_Input records_
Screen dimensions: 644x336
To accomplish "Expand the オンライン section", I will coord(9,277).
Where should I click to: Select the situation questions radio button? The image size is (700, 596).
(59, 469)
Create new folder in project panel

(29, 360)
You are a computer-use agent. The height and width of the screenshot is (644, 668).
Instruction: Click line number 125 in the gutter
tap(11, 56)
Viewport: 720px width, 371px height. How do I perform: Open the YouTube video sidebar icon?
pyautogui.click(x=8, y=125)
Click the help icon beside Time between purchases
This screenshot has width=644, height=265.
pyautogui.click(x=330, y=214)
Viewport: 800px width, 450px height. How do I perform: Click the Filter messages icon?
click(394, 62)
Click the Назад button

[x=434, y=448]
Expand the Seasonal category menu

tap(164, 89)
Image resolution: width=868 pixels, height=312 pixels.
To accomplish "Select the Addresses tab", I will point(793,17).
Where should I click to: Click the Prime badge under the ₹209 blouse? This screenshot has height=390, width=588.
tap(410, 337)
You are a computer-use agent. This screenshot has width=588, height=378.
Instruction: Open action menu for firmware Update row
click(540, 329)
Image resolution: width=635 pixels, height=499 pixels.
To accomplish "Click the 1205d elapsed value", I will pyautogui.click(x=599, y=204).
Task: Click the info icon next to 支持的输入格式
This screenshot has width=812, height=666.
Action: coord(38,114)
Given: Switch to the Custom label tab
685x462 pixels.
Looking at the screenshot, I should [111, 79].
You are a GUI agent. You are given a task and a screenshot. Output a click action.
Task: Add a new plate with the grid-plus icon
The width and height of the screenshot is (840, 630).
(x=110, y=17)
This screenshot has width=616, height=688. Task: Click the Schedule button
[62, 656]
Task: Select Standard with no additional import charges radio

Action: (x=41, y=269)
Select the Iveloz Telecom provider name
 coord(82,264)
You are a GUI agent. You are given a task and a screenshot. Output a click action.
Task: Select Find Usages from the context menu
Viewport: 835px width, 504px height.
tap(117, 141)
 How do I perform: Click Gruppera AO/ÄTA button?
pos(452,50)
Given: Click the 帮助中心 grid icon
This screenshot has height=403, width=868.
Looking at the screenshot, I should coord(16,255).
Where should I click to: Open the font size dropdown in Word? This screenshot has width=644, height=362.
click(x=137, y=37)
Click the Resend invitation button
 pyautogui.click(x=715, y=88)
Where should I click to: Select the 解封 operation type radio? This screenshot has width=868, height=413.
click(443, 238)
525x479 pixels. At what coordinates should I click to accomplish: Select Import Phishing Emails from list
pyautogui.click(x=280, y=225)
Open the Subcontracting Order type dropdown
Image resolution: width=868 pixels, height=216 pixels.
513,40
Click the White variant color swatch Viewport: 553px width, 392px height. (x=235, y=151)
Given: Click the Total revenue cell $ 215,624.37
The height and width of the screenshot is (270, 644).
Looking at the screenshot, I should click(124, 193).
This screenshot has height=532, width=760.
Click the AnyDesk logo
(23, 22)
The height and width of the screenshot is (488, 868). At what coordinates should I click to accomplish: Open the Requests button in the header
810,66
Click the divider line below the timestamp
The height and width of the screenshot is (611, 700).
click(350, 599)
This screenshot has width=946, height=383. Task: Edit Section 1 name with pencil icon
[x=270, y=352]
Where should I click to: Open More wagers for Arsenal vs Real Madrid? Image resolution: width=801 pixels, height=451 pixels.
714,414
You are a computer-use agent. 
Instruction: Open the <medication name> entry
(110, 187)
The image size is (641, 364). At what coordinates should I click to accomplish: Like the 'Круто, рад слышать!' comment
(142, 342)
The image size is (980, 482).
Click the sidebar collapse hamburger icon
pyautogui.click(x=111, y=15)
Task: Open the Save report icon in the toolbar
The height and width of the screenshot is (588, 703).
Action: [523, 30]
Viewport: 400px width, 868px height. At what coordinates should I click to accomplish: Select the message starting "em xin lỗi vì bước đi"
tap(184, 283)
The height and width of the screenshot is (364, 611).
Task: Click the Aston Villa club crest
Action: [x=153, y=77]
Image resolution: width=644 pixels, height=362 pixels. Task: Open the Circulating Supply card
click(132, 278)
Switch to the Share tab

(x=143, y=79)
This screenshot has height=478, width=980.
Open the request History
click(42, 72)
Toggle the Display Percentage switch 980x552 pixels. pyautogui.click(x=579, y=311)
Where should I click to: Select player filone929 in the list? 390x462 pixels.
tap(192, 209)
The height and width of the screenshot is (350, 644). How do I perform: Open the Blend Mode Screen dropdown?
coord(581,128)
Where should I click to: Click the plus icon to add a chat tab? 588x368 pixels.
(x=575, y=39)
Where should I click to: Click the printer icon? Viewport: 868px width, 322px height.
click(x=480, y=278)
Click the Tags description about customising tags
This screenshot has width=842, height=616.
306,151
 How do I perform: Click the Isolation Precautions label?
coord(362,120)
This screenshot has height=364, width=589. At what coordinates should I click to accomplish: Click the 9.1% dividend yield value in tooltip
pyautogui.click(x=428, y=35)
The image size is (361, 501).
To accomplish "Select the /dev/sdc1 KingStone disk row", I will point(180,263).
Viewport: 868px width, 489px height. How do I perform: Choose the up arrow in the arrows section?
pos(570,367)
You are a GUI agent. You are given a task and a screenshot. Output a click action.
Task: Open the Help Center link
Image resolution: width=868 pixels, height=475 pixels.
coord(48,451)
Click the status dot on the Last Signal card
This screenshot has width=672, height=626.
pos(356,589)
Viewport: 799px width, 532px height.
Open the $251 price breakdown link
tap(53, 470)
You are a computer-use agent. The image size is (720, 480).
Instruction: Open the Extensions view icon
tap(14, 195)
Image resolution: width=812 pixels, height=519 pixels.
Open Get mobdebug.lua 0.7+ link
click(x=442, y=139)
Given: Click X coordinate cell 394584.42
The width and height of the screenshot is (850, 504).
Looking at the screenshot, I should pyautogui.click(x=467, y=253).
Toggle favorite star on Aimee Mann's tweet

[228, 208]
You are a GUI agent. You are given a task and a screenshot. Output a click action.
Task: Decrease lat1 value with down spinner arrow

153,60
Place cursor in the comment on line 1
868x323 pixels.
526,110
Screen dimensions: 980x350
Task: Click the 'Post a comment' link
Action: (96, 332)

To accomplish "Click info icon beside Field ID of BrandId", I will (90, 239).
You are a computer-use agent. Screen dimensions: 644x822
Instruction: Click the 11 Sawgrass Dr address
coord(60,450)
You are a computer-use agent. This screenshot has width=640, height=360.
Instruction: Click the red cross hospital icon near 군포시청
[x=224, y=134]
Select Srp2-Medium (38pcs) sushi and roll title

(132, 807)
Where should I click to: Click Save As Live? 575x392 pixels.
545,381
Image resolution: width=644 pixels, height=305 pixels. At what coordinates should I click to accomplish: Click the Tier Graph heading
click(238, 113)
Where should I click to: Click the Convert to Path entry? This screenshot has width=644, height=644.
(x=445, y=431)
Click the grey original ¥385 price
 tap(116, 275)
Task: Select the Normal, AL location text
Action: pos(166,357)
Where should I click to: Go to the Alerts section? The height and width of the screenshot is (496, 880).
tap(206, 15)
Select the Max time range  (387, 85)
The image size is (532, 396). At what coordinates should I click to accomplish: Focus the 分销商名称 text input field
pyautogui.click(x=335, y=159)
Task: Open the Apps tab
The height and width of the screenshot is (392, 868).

_Work item_
In the listing above, find the line with "You are a computer-use agent. The image" and the line with "has width=640, height=360.", then print exactly those lines and every line between them.

_Task answer_
You are a computer-use agent. The image size is (720, 480).
Instruction: Open the Extensions view icon
tap(14, 195)
Image resolution: width=812 pixels, height=519 pixels.
Open Get mobdebug.lua 0.7+ link
click(x=442, y=139)
Given: Click X coordinate cell 394584.42
The width and height of the screenshot is (850, 504).
Looking at the screenshot, I should pyautogui.click(x=467, y=253).
Toggle favorite star on Aimee Mann's tweet

[228, 208]
You are a GUI agent. You are given a task and a screenshot. Output a click action.
Task: Decrease lat1 value with down spinner arrow

153,60
Place cursor in the comment on line 1
868x323 pixels.
526,110
Screen dimensions: 980x350
Task: Click the 'Post a comment' link
Action: (96, 332)

To accomplish "Click info icon beside Field ID of BrandId", I will (90, 239).
You are a computer-use agent. Screen dimensions: 644x822
Instruction: Click the 11 Sawgrass Dr address
coord(60,450)
You are a computer-use agent. This screenshot has width=640, height=360.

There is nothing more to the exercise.